What the task asks: Transcribe nothing but the lines from the one with "Collapse the Shape dimension tree node" to the end of the entries, both included, keeping each exact and leaving every picture out.
/---
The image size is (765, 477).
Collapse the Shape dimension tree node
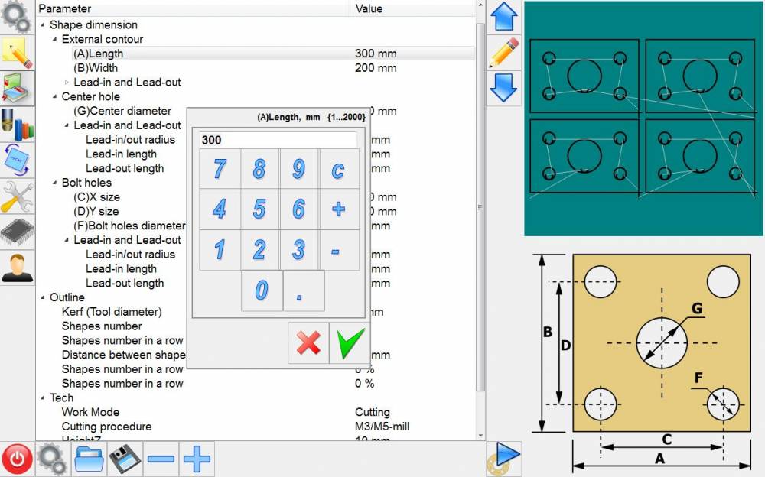click(43, 25)
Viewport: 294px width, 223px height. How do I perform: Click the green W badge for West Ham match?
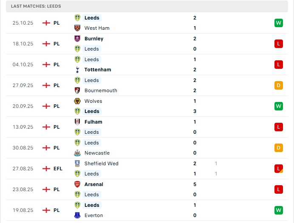[x=278, y=23]
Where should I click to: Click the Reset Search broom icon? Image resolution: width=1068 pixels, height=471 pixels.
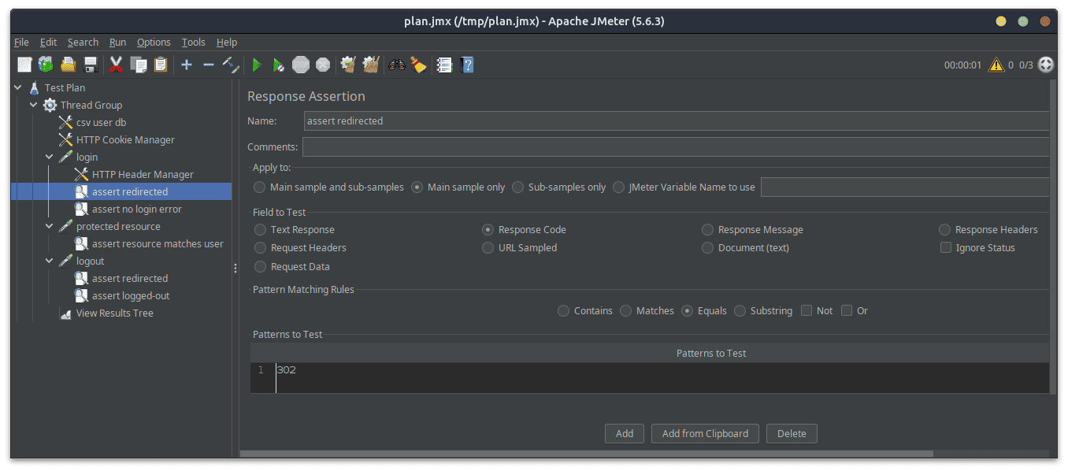(418, 65)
\---
Response to this exercise:
Collapse the Shape dimension tree node
click(43, 25)
Viewport: 294px width, 223px height. How do I perform: Click the green W badge for West Ham match?
[x=278, y=23]
Where should I click to: Click the Reset Search broom icon? Image resolution: width=1068 pixels, height=471 pixels.
(418, 65)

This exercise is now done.